Devletin darbeci ve kirli ilişkilerden yararlanan kanadı tasfiye edilmeye çalışılıyor. Çünkü Türkiye’de devletin içinde hukuk tanımayan bir silahlı güç var. Bu darbeci gelenek orduda da, MİT’te de var. Susurluk’u işte bu yapı çözdürmedi ve bu yapı, Susurluk’tan çok daha kapsayıcı olan Ergenekon’u yarattı. Eğer bu ülkede Meclis ve Yargı on yıl boyunca Veli Küçük’ün ifadesini alamadıysa bunun bir tek nedeni var. Devlet buna engel oldu ve Veli Küçük aksine terfi ettirildi. Hatırlayın Susurluk sürecinde Mehmet Ağar dahil herkes hep ne dedi? “Bunlar devlet sırrıdır, bilgi veremem” dediler. 

Ben de onu soruyorum. Niye şimdi aynı devlet bu isimleri korumuyor? 

Türkiye tarihî bir dönemden geçiyor. Bütün bu tutuklamalar askere rağmen olmuyor.
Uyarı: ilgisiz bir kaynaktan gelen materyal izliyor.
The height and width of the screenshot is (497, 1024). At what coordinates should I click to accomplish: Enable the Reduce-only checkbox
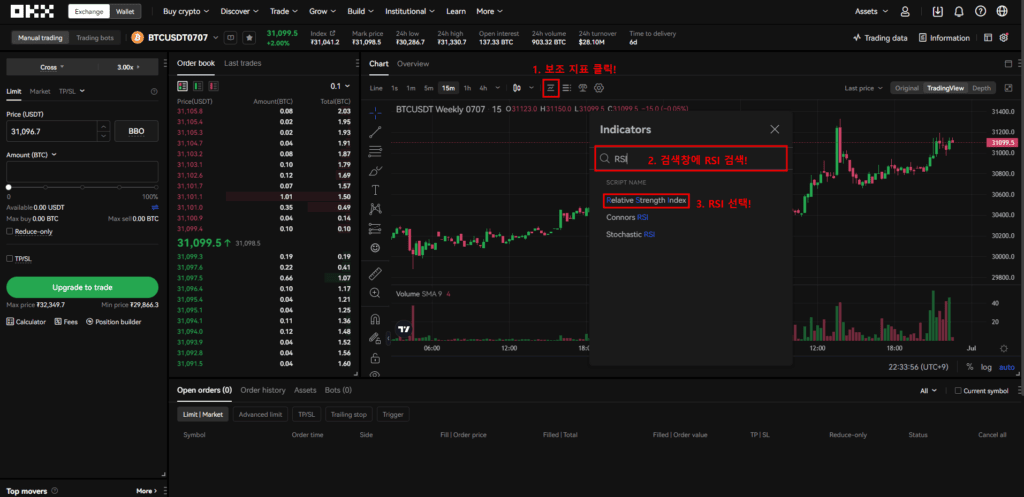click(10, 231)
Her yerdeki hesaplaşma ordunun içinde de var. Parti başkanlığı yapmış çok önemli bir siyasetçinin bana ordunun kurmay kadrosuyla ilgili söylediklerini aktarayım size. Askerlerle ilişkisi yakın olan bu siyasetçiye göre, ordudaki kurmayların yüzde 30’u değişimden yana. Bunlar Türkiye’nin dünyayla bütünleşmesini istiyor. Yüzde 70 ise dünyaya açılmaya karşı çıkıyor, darbeci geleneği sürdürerek değişime karşı direniyor. AB sürecinden ve Türkiye’nin sivilleşmesinden rahatsız oluyor. Ordu içindeki hesaplaşma bu yüzde 30’la yüzde 70 arasında yaşanıyor. Hilmi Özkök’ün… 

Evet… 

Özkök’ün genelkurmay başkanlığı döneminde bu hesaplaşmayı gördük. Eğer Hilmi Özkök kendi dönemindeki darbe girişimlerini önleyebildiyse, arkasındaki yüzde 30’luk güç sayesinde yaptı bunu. Yoksa Özkök zehirlenme korkusuyla yemeğini bile evinden getiriyordu. Ordu içinde böyle kuşatmalar var işte. Ergenekon, ordudaki bu yüzde 70’ten güç alıyor, onların kaygılarını kışkırtıyor. Ama yüzde 30’luk kesim, NATO’da diğer 51 üye ülke sadece savunma bakanlarıyla temsil edilirken, bir tek Türkiye’nin iki hem savunma bakanı hem de genelkurmay başkanıyla temsil edilmesini kendi ülkesine yakıştıramıyor. Yüzde 70’in başarılı olmasını işte bu yüzde 30’luk kurmay kitle engelliyor. Bütün kurumlarda böyle bir ayrışma yaşanıyor. 

MİT’te ne yaşanıyor? 

AB süreciyle birlikte yaşanan demokratikleşmeyle Türkiye’de sivil siyaset güçlendi. Böylece bu süreçte sivil siyasete destek veren bürokratik güçler ortaya çıktı. Yoksa Ergenekon operasyonları durduk yerde olmuyor. Mesela orduda olduğu gibi MİT’in sivil kadroları da Ergenekoncu olanlar ve olmayanlar diye ikiye ayrılmış durumda. Ergenekoncu olmayanlar, Türkiye’nin dünyayla uyumlu olmasını ve Ergenekon yapılanmasının açığa çıkarılmasında büyük rol oynuyorlar. Ama diğer yanda aynı MİT’te hâlâ çok sağlam ve çok sert bir Ergenekoncu kanat var. Geçmişte Susurluk’u yaratan grup da bu zaten. Bunlar Ergenekon’un yargı sürecine direniyorlar.

Nasıl direniyorlar? 

MİT’in kapıları Ergenekon savcılarına açılmıyor. MİT elindeki olanakları, dosyaları Ergenekon operasyonunu yürütenlerin önüne koysa, arşivini onların kullanımına sunsa, bugün çok daha ciddi bir operasyon yapılıyor olurdu. Ama MİT bunu yapmıyor, Ergenekon soruşturmasına kurum olarak destek vermiyor. Desteğini bilgi sızdırarak el altından veriyor. Oysa İtalya’daki temiz eller operasyonunda İtalyan istihbaratı bütün arşivini savcı di Pietro’ya açtı ve operasyon böylece başarıya ulaştı. MİT’in arşivi Zekeriya Öz’e açılmıyor.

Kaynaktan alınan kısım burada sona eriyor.